OPINION:
In a world where we’re told to fear a virus that’s almost 100% survivable for healthy people under the retirement age and warning labels terrify us at every turn, we recently watched a spectacle of bravery and ingenuity of the sort that built this country: 90-year-old William Shatner launching into space aboard Jeff Bezos’s Blue Origin.
This was no publicity stunt, as Mr. Shatner’s instantly recognizable in every corner of the globe. He didn’t have to strap himself onto a rocket and submit to G-forces, and the million incalculable risks that come with “slip[ing] the surly bonds of earth to touch the face of God.” Yet Mr. Shatner did it — without a mask, without an escape pod, and without any guarantee, he’d survive.
I’d hoped to ask the man legendary as Star Trek’s Captain James Tiberius Kirk — a friend to my late boss, Rush Limbaugh — why he took the job, but he blocked me on Twitter. Perhaps he misinterpreted my joke that, based on what we learned from his series, there was a “30% chance it’s some kind of duplicate, or he’s being mind-controlled.” If that’s the case, I sincerely apologize because I’d never detract from his accomplishment as the oldest human ever to travel into space.
Star Trek’s legacy has been diminished by the current “woke” culture, distilled down to its superficial diversity. But crewmen weren’t given spots on the USS Enterprise because their race, creed, or skin color checked boxes. They were chosen because they were the best and because they wanted to expand the frontiers of human knowledge, “to seek out new life and new civilizations; to boldly go where no man had gone before.”
I’m reminded of being welcomed to a Korean church by a pastor’s wife who introduced me (100% Greek) and my Irish-Canadian wife to an African-American parishioner. “See?” she said proudly, “We have other Americans here!” It felt very like how Klingon’s would’ve looked at us: All one people, beyond the phenotypical characteristics we use to divide ourselves.
CBS passed on Star Trek’s first pilot because they didn’t get this “wagon train to the stars.” But then NASA kept shooting astronauts into space, capturing the nation’s imagination with President John F. Kennedy’s goal of “landing a man on the moon and returning him safely to the Earth,” so NBC decided to give it a try with Mr. Shatner at the helm, and the rest is history.
When I interviewed Charles Fishman about his book, “One Giant Leap: The Impossible Mission That Flew Us to the Moon,” he revealed that JFK said privately, “I’m not that interested in space.” Yet his vision endured after his assassination, and one can imagine him cheering as Mr. Shatner lifted off with a giant smile on his face.
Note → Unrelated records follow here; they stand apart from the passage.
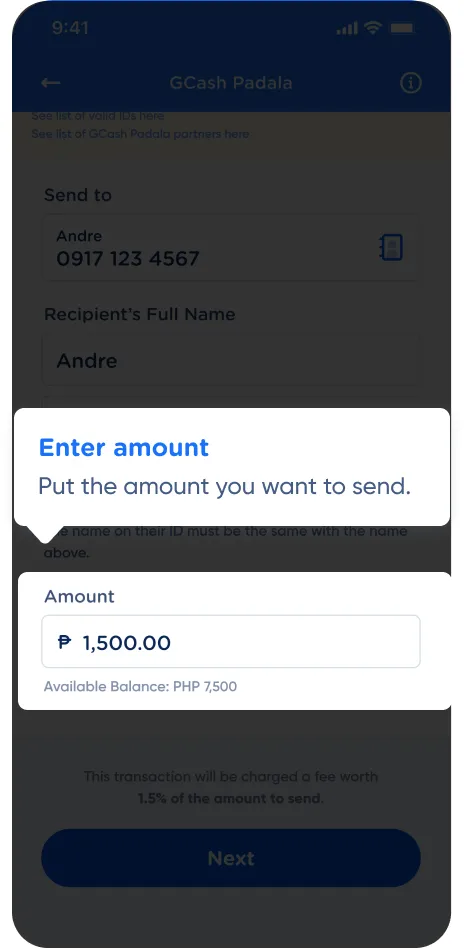
Task: Tap the Wi-Fi status icon
Action: [x=374, y=28]
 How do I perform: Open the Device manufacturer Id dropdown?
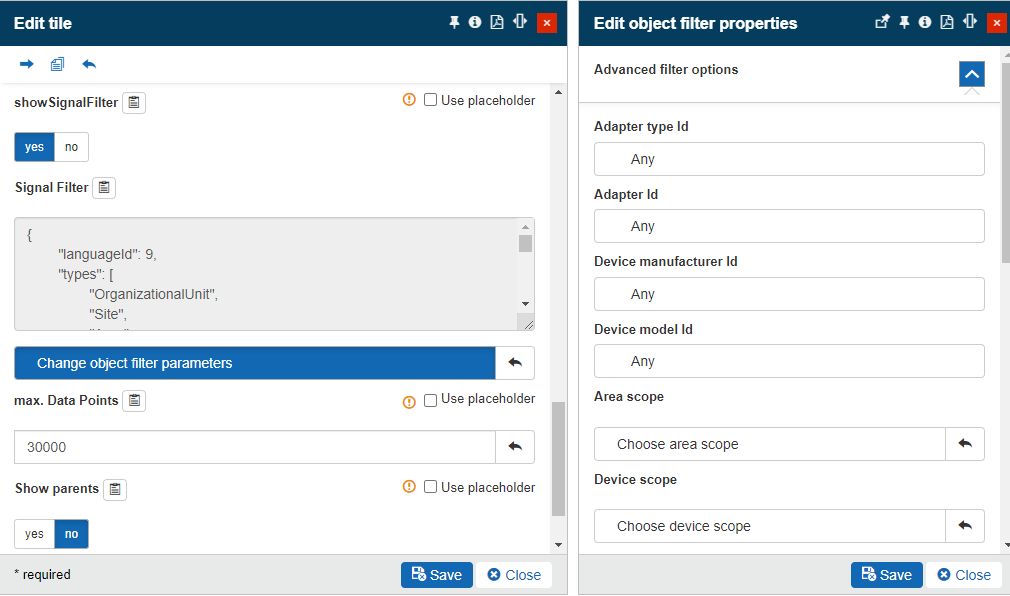tap(789, 294)
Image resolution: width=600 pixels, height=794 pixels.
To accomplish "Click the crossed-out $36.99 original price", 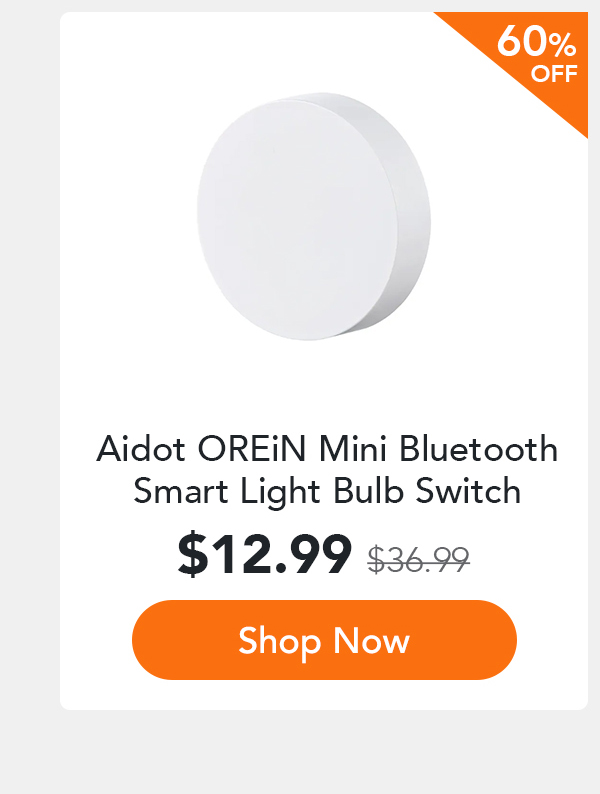I will (418, 560).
For the first time since NASA mothballed the Space Shuttles, this 90-year-old equestrian has reminded us that, in Robert Browning’s words, “[A] man’s reach should exceed his grasp, or what’s a heaven for?” And if a Canadian immigrant eying 100 on the horizon chose to climb out of retirement and onto a rocket, what’s to stop us from reaching for the stars?
Inflation, joblessness, an energy crisis, deficits, and the covid plague must have seemed so small from the Blue Origin’s windows, just as Mr. Shatner said the earth itself looked so fragile. Forget the pessimistic saying goes, “They can put a man on the moon, but they can’t do X.” We not only put a man on the moon; we put William Shatner into space.
Until Mr. Shatner’s flight, the 2020s were feeling very much like the 1970s Carter Malaise. Those clouds lifted in 1981 when, for his first inaugural address, Ronald Reagan told the story of Private Martin Treptow of the Great War’s famed Rainbow Division, killed in 1917 on the Western Front. “The crisis we are facing today,” Mr. Reagan said, “does not require of us the kind of sacrifice that Martin Treptow and so many thousands of others were called upon to make.
“It does require, however, our best effort and our willingness to believe in ourselves and to believe in our capacity to perform great deeds; to believe that together, with God’s help, we can and will resolve the problems which now confront us. And, after all, why shouldn’t we believe that? We are Americans.”
William Shatner gave his best effort despite his age and showed America what it means to not just live but to live life. The Constitution says he’s ineligible to serve as president, but even gravity couldn’t hold him back from being an inspiration.
Thank you, sir, for reminding us to keep reaching for the stars.
• Dean Karayanis is a producer for the Clay Travis & Buck Sexton Show, longtime Rush Limbaugh staffer, and host of History Author Show on iHeartRadio.